Infants with deformational plagiocephaly (DP) usually present with cranial vault deformities as well as facial asymmetry. The purpose of this study was to use three-dimensional anthropometric data to evaluate the influence of cranial deformities on facial asymmetry.


We analyzed three-dimensional computed tomography data for infants with DP (n=48) and without DP (n=30, control). Using 16 landmarks and 3 reference planes, 22 distance parameters and 2 angular parameters were compared. This cephalometric assessment focused on asymmetry of the orbits, nose, ears, maxilla, and mandible. We then assessed the correlation between 23 of the measurements and cranial vault asymmetry (CVA) for statistical significance using relative differences and correlation analysis.

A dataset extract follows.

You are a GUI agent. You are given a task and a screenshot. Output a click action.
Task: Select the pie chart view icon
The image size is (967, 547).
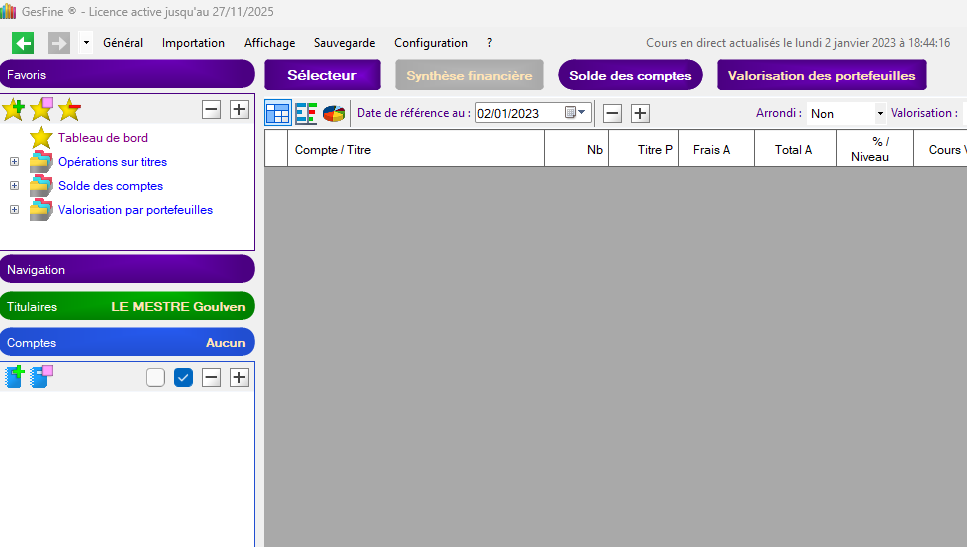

With the exception of few orbital asymmetry variables, most measurements indicated that the facial asymmetry was greater in infants with DP. Mandibular and nasal asymmetry was correlated highly with severity of CVA. Shortening of the ipsilateral mandibular body was particularly significant. There was no significant deformity in the maxilla or ear.


This study demonstrated that the cranial vault deformity in DP is associated with facial asymmetry. Compared with the control group, the infants with DP were found to have prominent asymmetry of the nose and mandible.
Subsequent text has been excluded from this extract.